軍議で二百ほど減ったとのことなので三千八百程かもしれないが、ほぼサンドニ軍の倍の数だ。

おそらく、前回および腰だったベルメール軍が強気なのはこのせいだろう。

今までと違い数では勝っているので安心感はあるが、なぜかこの状況でベルメール男爵は討たれてしまうのだ。

軍が相対する異様な緊張感はあるが、前回と違い自分が矢面に立っていないせいか、今の時点では幾分か気は楽だ。

だがここは戦場。何が起こるかはわからないので気は抜けない。


「ラティス様、戦場でご一緒できて光栄です」

「グラディスか。今回お前の力が必要になるかもしれない。頼んだぞ」

「はいお任せください。この命ラティス様のために!」


レクスオール戦記には、メルベール男爵がこの戦いで討たれ、その仇であるサンドニ男爵軍をラティスが討ち破りレクスオール家は准男爵へと叙爵されることが書かれているが、その記述はどうやって勝ったかではなく、ラティスの功績を讃えるような内容で埋め尽くされていた記憶しかない。

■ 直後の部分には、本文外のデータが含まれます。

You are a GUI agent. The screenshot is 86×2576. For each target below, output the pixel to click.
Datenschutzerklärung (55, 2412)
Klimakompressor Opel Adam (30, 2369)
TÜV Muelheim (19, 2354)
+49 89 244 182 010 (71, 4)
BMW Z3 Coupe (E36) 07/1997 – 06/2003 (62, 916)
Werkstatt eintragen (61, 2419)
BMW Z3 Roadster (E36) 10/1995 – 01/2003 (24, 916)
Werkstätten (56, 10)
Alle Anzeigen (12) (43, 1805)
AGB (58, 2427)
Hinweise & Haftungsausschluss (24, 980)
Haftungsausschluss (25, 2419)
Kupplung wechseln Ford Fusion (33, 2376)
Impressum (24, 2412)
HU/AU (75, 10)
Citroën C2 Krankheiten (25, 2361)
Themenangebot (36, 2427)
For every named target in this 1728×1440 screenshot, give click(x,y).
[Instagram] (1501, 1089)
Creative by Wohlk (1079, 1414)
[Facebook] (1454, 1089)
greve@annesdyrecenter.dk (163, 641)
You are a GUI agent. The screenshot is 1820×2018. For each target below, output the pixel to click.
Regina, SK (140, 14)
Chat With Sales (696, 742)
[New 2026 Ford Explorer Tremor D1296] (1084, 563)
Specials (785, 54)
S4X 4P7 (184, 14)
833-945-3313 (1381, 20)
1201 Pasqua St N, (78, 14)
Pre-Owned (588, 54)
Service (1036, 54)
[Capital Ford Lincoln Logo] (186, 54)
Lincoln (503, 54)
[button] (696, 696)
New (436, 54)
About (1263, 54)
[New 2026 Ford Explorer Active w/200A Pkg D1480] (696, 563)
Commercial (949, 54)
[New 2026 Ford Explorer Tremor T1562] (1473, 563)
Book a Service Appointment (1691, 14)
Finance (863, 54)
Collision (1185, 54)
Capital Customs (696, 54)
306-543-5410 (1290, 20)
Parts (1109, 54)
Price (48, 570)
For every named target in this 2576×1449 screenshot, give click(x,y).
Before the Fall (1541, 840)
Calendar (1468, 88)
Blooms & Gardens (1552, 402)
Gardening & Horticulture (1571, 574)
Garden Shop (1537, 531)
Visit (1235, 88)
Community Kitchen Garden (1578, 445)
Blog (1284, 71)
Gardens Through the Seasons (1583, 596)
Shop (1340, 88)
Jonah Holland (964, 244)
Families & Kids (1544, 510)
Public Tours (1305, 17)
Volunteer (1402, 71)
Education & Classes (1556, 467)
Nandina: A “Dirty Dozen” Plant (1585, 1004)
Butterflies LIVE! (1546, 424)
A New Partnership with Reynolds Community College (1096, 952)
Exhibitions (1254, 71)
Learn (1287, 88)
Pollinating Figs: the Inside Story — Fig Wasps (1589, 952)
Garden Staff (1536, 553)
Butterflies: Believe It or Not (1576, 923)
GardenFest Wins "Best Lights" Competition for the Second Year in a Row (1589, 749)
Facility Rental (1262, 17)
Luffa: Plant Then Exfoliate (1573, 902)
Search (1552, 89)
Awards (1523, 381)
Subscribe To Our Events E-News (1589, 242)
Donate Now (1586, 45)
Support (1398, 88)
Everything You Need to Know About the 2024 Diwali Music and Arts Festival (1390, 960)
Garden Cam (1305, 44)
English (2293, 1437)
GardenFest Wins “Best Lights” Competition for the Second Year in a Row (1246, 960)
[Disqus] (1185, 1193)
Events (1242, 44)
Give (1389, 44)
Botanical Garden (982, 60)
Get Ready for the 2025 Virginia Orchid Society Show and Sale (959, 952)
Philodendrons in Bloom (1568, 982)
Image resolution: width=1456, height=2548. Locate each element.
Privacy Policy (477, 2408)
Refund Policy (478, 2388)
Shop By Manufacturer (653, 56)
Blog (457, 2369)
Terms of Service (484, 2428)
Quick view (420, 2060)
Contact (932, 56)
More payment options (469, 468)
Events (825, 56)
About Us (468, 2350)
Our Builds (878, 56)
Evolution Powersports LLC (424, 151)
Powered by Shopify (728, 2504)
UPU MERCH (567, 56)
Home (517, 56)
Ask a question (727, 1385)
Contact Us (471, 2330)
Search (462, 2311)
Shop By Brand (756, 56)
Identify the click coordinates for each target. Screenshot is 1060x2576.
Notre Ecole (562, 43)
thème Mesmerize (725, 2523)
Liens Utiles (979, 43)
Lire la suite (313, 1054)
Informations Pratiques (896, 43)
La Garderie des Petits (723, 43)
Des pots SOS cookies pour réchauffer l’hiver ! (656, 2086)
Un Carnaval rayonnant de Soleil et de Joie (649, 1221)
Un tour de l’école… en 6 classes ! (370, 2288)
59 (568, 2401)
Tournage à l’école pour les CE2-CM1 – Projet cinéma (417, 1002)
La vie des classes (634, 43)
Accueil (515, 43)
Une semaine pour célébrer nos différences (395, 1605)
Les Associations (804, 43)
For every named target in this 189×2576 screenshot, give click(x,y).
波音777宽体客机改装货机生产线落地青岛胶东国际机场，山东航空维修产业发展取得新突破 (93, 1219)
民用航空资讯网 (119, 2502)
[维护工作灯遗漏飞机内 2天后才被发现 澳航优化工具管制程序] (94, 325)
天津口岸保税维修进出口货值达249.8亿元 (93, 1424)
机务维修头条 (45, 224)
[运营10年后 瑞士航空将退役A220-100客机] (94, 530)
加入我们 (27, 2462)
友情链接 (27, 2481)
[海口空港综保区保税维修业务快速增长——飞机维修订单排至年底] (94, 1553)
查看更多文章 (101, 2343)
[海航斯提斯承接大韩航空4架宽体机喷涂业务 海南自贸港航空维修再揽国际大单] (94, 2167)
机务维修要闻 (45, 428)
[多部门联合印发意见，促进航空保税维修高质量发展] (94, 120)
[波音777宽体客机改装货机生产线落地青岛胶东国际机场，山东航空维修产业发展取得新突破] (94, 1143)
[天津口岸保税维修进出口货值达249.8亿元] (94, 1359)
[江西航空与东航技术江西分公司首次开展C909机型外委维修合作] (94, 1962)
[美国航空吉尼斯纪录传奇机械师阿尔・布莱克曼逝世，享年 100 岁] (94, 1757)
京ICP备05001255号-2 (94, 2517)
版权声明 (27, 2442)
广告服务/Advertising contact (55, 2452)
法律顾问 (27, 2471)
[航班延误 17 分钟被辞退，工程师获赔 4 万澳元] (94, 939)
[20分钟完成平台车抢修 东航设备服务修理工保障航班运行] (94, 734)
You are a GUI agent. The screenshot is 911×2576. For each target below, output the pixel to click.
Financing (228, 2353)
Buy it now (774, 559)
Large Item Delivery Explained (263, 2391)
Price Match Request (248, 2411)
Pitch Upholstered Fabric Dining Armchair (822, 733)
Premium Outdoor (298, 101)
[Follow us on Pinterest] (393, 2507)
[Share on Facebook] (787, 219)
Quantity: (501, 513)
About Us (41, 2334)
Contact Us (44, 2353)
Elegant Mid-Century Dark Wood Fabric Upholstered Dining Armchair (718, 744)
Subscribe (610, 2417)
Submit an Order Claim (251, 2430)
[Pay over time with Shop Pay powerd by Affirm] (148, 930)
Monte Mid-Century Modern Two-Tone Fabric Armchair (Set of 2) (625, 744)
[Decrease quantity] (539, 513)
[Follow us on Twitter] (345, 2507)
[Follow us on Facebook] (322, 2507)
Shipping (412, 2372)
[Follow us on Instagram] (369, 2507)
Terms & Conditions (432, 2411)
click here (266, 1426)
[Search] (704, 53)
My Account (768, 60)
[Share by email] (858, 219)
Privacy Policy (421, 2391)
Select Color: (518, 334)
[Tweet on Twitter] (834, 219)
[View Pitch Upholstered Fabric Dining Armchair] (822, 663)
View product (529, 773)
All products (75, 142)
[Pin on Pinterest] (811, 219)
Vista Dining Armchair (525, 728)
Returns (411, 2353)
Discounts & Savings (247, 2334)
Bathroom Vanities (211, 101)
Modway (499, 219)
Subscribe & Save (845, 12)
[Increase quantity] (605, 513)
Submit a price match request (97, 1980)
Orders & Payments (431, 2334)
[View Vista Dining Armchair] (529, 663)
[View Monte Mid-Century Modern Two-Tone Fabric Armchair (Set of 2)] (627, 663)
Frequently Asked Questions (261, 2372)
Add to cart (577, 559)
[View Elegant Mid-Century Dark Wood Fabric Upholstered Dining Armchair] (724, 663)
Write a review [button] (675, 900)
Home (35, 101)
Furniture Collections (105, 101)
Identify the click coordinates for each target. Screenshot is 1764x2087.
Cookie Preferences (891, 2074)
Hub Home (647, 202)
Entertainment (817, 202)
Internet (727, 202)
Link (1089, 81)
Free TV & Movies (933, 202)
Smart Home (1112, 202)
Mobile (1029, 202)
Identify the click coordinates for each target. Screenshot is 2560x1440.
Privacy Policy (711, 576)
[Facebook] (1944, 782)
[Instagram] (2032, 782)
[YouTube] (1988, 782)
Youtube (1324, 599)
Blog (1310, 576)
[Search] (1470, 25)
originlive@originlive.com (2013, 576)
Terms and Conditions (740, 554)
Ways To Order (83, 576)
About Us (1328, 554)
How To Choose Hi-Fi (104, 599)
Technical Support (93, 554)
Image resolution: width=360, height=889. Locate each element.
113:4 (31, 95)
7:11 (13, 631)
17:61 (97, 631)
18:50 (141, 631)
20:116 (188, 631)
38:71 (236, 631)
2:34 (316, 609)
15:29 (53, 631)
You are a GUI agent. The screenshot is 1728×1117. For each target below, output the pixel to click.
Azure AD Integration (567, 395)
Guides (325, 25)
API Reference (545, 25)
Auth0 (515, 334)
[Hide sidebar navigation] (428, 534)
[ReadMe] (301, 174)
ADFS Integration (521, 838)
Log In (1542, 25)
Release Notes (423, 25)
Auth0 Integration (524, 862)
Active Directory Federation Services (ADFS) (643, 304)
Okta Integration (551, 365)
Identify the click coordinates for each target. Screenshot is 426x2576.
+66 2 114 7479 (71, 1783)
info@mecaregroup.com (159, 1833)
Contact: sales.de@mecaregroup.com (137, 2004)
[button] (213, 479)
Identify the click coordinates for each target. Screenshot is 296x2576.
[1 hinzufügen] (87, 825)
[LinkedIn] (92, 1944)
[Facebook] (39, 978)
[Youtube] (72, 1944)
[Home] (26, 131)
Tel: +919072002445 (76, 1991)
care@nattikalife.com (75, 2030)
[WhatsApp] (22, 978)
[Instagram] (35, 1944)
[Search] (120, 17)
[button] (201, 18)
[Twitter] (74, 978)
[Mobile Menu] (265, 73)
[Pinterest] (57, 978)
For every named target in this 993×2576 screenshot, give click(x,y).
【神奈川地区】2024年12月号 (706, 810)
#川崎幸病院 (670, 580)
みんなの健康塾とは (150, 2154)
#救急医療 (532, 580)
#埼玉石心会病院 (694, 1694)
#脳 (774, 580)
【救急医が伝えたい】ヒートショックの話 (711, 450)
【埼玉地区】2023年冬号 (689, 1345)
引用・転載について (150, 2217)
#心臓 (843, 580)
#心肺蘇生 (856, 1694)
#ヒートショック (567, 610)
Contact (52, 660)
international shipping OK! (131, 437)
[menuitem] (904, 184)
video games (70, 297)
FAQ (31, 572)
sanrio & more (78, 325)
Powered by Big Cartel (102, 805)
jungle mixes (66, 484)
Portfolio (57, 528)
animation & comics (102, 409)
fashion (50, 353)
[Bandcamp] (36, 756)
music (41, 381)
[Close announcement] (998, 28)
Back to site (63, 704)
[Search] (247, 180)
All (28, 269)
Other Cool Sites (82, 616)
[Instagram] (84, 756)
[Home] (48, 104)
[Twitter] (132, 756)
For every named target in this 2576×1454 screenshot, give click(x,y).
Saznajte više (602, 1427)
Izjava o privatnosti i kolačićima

レクスオール家においても大きな出来事なので、他の出来事に比べても頁数は多かったが、今になって思うと、ラティスを神格化し褒め称える事に終始し、頁数の割に細かい内容はあまり記載がなかった。

実際にこの場面に立ち会うと、なんで詳しく書いておいてくれなかったのかと作者に文句のひとつも言いたくなるが、俺も読んでいた時にはその夢のような話に胸踊っていたので、戦記とはそういうものなのかもしれない。

そんな事を考えているうちにメルベール軍とサンドニ軍の戦いは切って落とされた。